Drawing lines where they don't exist: this is one of the mainstream media's favorite activities to engage in.
Since the top headlines of the day aren't always a matter of life and death, during your average 24-hour news cycle mainstream outlets like CNN and the Washington Post will try their hardest to invoke fear and concern into the hearts of media consumers.
When there's no way to instill fear into the hearts of their audience, they focus on fake examples of hypocrisy. Let's talk about that for a minute, shall we?
Melania Trump is currently campaigning against cyber-bullying. She's concerned about the suicide rates of teens, adolescents and young children. She's seen research that demonstrates how depression among children can be caused by both their home-life and their life at school. That makes sense, right? A child who is abused at home might suffer from depression, but getting picked on at school can be pretty rough on a young, developing mind as well.
Since this is the 21st century, sometimes the world of schoolyard bullying bleeds over into the world of social media. Much like you and your co-workers, your kids and their friends very likely have social media accounts. They're hungry for likes, retweets, shares, smiley face emojis and invites to private discussion groups with the cool kids on whatever social media network the kids in their town are using this week.
For school counselors and social scientists, childhood bullying is just as big of a concern on social media as it at school (although some would argue that a little bullying might toughen your kid up, but I digress).
Meanwhile, it should be no surprise to most American voters and media consumers that our President, Donald J Trump, is also a big fan of social media. Particularly Twitter.
On a slow lazy news day, media outlets will run stories about whatever Trump said on Twitter that morning, often with an emphasis on which Washington insider, coastal elitist or world leader he's criticizing on that particular day.
The President of the United States has used twitter to criticize Ruth Bader Ginsburg, Alec Baldwin, Marco Rubio, Omarosa, Steve Bannon, the cast of Saturday Night Live, Jeff Sessions, CNN, the Clintons, every Democrat, Univision, Michelle Wolf, Jeff Flake, John McCain and pretty much anyone else who's disagreed with Trump politically or said something publicly that contradicts his own public opinions.

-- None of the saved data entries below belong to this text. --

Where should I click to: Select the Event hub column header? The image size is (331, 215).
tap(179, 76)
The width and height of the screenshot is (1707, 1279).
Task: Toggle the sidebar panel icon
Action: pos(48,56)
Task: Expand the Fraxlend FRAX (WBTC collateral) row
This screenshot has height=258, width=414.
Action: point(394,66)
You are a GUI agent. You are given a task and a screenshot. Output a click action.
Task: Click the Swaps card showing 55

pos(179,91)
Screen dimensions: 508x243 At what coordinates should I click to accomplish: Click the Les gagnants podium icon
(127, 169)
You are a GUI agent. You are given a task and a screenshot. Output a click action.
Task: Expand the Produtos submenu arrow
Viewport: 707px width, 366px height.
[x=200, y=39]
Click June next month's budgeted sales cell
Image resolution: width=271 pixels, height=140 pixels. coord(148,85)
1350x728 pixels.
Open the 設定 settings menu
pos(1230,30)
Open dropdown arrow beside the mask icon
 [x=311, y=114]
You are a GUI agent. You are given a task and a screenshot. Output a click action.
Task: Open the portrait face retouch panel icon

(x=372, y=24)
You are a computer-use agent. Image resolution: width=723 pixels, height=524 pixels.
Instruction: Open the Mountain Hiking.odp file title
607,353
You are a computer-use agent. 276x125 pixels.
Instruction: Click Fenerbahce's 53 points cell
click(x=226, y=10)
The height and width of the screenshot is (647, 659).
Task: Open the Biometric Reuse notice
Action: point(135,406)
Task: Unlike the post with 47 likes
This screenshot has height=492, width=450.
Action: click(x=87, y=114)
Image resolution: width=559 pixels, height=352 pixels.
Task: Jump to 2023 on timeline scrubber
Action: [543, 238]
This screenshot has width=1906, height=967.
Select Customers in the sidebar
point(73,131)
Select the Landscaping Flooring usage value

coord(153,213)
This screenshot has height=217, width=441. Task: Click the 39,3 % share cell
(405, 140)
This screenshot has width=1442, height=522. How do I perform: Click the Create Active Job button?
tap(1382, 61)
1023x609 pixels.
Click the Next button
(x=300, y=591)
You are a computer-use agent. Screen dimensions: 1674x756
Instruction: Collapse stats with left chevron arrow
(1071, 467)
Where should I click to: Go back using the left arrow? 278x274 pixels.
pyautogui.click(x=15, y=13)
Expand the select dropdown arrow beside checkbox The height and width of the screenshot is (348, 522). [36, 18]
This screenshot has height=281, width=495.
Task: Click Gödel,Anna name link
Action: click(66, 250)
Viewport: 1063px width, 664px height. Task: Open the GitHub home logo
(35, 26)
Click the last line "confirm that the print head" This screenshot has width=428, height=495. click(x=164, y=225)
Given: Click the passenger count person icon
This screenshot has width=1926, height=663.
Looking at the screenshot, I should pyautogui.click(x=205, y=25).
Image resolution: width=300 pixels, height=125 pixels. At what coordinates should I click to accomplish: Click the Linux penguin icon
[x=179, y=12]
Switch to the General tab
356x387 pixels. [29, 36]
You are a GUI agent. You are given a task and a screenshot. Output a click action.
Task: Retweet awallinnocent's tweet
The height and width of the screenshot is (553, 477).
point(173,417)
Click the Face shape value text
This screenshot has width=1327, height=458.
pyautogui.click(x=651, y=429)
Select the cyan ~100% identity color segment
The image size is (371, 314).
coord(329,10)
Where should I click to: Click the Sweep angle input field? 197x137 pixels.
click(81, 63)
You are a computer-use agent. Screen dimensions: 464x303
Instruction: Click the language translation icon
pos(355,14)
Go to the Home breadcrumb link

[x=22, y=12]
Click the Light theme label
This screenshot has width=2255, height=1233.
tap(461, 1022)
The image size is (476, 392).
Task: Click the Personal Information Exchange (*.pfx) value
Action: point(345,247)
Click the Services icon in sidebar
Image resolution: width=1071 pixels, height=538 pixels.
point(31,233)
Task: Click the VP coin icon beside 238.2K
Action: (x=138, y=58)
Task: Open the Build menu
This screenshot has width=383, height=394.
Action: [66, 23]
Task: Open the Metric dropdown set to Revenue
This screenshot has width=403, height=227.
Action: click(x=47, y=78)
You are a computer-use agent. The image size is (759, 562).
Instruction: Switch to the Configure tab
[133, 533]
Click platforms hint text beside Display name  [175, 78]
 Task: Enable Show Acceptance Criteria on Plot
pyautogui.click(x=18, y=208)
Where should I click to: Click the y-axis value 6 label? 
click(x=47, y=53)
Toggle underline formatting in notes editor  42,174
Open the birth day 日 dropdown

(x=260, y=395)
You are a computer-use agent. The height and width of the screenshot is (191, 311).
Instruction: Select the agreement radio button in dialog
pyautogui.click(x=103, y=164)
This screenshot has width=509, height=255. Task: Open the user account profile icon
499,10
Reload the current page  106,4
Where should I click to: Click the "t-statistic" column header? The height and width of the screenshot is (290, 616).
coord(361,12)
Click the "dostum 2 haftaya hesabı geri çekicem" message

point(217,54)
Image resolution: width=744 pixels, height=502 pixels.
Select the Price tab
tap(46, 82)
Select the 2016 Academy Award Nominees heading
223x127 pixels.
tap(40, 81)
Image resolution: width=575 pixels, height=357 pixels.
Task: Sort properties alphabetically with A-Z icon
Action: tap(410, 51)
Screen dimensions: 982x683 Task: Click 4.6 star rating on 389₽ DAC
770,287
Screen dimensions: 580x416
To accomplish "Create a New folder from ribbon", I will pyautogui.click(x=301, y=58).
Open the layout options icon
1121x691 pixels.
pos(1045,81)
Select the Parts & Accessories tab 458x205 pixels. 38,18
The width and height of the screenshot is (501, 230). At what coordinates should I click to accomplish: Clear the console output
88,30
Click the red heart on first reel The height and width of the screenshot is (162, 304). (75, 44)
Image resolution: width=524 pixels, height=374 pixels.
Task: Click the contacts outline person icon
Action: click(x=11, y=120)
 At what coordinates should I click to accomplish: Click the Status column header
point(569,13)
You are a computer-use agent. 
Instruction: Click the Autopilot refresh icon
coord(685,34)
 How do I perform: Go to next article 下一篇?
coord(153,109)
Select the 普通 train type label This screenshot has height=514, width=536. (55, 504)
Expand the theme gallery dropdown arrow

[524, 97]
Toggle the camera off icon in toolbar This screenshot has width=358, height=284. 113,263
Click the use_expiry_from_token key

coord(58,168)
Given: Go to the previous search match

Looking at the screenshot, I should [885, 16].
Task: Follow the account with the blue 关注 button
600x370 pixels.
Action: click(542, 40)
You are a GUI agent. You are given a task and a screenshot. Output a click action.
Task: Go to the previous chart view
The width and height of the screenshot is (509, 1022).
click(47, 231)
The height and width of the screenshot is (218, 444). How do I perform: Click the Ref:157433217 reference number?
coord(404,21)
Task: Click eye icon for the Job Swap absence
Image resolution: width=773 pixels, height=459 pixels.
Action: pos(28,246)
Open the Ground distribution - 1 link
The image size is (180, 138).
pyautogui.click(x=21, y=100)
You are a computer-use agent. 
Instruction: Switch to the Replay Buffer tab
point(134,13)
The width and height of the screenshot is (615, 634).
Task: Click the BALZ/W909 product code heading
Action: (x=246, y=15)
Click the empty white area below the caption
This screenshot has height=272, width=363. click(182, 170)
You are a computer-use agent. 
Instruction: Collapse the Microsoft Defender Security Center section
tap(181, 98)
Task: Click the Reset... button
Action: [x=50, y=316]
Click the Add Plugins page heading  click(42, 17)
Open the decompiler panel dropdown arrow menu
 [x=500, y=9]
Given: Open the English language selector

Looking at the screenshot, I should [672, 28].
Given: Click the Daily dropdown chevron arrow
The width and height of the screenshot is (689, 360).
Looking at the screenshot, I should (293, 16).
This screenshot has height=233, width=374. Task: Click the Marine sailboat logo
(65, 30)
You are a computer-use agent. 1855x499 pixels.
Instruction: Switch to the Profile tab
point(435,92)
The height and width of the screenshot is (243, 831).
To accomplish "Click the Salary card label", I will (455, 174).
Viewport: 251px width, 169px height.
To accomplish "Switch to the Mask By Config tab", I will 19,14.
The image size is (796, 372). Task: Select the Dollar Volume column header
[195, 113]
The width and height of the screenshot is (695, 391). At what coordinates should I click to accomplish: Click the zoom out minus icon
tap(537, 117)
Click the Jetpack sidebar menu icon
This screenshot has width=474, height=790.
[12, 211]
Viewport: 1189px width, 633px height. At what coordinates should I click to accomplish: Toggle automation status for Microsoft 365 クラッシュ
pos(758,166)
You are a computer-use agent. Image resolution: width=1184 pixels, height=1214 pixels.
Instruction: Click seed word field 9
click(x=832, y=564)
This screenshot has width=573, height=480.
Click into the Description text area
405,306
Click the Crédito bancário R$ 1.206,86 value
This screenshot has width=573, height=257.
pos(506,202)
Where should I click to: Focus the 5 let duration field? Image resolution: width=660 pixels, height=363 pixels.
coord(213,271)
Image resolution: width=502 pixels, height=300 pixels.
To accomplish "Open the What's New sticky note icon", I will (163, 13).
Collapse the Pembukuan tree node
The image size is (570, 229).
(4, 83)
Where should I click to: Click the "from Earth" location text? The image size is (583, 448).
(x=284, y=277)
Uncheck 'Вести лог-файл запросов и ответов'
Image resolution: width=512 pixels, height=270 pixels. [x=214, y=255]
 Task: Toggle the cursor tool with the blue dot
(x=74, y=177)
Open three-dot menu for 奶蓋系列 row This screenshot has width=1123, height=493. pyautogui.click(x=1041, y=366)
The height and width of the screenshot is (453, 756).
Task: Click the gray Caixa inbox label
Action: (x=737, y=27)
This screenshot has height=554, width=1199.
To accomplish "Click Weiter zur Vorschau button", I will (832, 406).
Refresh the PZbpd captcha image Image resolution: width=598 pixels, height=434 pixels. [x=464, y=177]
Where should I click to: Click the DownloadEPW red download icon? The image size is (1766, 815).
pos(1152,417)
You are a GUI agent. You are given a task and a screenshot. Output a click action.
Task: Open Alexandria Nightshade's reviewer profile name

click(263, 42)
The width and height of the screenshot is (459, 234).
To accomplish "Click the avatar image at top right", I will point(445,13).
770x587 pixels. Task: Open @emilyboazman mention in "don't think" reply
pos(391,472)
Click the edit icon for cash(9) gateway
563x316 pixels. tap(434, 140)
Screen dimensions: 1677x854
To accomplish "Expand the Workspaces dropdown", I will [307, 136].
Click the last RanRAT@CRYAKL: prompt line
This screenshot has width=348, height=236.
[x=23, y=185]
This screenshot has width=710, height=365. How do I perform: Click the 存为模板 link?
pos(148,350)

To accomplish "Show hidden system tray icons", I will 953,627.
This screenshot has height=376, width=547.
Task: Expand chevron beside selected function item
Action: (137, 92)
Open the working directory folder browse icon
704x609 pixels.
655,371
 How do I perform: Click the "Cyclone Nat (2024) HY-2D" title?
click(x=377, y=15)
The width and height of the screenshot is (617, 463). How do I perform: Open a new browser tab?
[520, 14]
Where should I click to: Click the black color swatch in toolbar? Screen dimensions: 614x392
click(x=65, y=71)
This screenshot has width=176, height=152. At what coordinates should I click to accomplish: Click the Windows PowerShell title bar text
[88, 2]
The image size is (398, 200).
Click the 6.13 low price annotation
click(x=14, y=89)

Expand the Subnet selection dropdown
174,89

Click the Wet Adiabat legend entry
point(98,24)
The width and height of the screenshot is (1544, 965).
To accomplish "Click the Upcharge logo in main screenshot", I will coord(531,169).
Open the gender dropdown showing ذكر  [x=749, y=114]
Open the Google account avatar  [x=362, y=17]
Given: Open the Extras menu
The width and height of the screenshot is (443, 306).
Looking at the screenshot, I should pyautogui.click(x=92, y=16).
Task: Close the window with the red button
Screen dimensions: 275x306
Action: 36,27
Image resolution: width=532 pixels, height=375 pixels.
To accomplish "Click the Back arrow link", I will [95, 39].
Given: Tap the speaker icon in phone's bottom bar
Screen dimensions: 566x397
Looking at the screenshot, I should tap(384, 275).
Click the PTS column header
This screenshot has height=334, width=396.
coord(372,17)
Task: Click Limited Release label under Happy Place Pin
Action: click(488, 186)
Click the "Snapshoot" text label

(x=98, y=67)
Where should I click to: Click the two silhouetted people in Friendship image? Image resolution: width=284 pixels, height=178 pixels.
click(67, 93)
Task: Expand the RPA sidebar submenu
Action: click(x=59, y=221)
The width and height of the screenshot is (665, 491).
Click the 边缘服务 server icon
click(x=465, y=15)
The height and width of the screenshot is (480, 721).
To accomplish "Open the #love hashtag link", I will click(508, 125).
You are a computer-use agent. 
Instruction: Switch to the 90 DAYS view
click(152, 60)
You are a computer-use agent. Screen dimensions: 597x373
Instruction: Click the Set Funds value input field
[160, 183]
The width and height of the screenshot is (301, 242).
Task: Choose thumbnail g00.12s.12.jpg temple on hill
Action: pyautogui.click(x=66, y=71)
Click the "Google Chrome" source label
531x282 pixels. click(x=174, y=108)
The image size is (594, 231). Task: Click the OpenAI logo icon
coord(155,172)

But the people he's criticizing all generally have a few things in common: they're public figures who are highly accomplished and they use their celebrity platform to make opinionated statements about government policy and other hot button issues.
Here's what they're not: adolescents with depression issues. This is a pretty important difference to highlight between the people he criticizes on social media, and the type of people our First Lady is currently trying to defend with her own platform.
Melania Trump is pushing the issue of cyber bullying to the national stage because she's worried about delicate little kids who might come from abusive homes and might not be emotionally strong enough to handle criticism from their peers.
Strangely, the mainstream news media doesn't seem to know the difference between high ranking political leaders (or affluent Hollywood celebrities) and young children who don't have public lives.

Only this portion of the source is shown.